Problem description
Return the entries exactly as they appear, starting at the line containing "You are a computer-use agent. The" and ending at the line containing "click(1304, 74)", with both of those lines included.

******************************

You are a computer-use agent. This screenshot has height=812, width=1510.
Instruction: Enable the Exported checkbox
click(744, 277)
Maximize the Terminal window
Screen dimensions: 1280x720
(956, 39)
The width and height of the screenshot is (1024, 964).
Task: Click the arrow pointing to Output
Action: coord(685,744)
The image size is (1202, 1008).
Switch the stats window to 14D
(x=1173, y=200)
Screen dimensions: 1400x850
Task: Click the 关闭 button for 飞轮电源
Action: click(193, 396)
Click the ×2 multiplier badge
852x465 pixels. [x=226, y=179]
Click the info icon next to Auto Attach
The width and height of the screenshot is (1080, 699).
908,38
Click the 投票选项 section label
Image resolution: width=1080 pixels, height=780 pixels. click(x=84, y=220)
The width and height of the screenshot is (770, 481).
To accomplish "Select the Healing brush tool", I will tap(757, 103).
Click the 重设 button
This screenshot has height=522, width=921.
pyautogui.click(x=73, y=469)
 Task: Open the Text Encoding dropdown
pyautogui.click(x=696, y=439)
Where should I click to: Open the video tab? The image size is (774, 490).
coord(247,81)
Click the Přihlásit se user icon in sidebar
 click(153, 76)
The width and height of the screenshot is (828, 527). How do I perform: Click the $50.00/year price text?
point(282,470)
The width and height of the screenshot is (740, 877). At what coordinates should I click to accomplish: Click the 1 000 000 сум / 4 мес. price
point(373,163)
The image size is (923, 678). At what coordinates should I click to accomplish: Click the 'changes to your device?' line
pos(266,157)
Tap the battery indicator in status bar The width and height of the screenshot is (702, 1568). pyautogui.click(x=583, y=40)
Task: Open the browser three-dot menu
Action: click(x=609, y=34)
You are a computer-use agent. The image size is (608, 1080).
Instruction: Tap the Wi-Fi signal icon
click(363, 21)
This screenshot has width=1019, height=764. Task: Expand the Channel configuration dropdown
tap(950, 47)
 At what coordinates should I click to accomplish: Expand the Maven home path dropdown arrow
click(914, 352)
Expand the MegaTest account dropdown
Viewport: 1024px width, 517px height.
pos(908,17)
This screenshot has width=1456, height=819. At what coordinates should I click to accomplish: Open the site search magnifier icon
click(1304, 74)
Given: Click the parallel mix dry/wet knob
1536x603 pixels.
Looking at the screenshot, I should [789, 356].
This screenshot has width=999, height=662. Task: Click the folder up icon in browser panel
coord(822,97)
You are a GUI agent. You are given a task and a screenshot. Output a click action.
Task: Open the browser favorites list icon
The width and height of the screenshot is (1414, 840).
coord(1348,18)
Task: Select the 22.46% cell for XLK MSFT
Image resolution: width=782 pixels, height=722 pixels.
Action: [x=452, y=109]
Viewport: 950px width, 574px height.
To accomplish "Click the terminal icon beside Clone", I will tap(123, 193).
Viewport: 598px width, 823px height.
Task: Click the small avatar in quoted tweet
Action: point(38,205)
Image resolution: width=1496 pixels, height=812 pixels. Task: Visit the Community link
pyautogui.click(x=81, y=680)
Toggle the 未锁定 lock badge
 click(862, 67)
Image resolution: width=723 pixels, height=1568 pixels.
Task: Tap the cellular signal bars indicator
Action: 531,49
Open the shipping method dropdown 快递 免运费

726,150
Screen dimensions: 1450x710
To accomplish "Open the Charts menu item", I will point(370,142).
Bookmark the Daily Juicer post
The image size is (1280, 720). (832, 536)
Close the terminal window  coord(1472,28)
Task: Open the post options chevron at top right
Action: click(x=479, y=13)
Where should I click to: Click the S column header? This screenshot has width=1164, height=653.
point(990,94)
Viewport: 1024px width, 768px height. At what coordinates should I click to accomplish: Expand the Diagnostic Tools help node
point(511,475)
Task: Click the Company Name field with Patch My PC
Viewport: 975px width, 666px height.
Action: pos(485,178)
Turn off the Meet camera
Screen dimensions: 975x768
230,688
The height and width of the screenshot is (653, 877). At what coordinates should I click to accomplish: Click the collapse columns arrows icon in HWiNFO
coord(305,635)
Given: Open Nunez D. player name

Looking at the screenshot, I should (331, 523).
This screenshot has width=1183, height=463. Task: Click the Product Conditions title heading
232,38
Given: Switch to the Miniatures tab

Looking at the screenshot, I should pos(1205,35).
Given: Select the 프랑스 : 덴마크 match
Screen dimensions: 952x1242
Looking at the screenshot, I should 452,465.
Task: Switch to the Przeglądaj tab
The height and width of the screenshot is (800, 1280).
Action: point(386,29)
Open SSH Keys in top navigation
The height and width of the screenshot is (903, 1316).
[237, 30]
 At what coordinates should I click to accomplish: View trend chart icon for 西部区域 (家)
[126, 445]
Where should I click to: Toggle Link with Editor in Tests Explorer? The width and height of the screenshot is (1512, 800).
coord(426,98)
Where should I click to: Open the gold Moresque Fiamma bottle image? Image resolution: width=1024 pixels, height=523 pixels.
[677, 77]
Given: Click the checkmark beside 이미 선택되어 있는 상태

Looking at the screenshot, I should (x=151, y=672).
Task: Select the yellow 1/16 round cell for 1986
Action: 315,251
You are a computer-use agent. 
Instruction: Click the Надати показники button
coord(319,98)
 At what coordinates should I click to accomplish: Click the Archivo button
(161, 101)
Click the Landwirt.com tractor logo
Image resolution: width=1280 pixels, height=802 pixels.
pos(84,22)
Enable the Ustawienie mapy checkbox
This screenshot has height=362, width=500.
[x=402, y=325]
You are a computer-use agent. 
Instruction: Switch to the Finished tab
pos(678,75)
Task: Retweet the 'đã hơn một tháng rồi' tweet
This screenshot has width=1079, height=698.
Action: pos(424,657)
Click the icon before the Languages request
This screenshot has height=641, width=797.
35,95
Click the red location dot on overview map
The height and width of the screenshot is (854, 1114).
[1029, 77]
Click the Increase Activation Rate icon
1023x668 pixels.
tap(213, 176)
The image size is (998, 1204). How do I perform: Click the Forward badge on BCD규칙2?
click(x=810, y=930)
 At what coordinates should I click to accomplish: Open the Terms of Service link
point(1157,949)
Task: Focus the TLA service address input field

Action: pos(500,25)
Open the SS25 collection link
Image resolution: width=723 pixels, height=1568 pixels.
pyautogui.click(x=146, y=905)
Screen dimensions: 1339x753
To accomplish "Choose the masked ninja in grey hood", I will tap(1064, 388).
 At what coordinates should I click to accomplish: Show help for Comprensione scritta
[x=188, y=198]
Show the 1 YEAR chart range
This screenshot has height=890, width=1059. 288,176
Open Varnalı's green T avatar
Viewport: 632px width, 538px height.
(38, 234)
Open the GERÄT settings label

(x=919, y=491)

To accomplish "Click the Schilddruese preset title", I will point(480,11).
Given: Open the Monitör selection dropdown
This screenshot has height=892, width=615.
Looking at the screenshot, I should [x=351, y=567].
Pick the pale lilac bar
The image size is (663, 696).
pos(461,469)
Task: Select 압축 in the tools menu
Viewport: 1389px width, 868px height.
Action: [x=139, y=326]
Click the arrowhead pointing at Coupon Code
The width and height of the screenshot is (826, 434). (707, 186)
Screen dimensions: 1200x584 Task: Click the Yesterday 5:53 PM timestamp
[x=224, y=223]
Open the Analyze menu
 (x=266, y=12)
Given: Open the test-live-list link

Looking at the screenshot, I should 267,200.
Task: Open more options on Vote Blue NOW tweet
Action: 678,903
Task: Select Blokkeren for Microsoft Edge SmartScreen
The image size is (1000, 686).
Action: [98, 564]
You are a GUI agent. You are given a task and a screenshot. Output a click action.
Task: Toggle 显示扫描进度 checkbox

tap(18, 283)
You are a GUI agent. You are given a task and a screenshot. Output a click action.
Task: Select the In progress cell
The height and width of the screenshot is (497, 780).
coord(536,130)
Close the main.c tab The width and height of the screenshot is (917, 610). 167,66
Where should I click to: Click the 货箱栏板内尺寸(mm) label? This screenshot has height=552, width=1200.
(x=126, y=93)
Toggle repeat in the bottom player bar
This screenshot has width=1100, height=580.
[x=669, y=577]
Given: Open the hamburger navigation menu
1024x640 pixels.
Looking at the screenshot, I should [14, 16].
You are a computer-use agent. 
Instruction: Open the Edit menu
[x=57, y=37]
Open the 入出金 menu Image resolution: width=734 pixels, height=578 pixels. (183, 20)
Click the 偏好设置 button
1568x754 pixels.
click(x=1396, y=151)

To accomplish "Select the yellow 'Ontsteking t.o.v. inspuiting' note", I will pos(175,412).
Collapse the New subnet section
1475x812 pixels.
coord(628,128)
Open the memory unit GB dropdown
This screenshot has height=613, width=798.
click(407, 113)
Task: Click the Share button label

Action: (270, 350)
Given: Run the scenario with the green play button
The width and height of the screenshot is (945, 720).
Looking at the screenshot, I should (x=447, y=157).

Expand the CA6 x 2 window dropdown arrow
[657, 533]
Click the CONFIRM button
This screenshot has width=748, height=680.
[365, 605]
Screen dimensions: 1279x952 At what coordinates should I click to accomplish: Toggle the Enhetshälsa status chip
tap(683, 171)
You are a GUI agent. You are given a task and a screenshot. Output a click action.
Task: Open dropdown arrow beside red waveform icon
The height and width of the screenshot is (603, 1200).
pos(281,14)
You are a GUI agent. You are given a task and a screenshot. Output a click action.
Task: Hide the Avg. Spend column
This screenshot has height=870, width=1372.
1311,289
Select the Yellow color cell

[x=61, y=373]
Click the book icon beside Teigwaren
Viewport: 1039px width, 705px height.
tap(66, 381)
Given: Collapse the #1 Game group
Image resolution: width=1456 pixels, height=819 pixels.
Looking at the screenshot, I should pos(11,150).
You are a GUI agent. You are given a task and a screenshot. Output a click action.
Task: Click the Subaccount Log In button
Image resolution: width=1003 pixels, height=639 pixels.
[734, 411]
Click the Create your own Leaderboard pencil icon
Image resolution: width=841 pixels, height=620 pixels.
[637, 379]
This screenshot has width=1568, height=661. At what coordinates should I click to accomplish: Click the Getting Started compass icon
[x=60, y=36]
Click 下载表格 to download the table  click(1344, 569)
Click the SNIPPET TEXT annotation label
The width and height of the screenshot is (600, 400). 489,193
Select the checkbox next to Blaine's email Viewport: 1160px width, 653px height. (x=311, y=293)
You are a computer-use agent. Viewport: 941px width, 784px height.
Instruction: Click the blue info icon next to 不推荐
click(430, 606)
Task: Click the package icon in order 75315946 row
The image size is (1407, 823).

******************************

Response
You are a computer-use agent. The image size is (608, 1080).
Instruction: Tap the Wi-Fi signal icon
click(363, 21)
This screenshot has width=1019, height=764. Task: Expand the Channel configuration dropdown
tap(950, 47)
 At what coordinates should I click to accomplish: Expand the Maven home path dropdown arrow
click(914, 352)
Expand the MegaTest account dropdown
Viewport: 1024px width, 517px height.
pos(908,17)
This screenshot has width=1456, height=819. At what coordinates should I click to accomplish: Open the site search magnifier icon
click(1304, 74)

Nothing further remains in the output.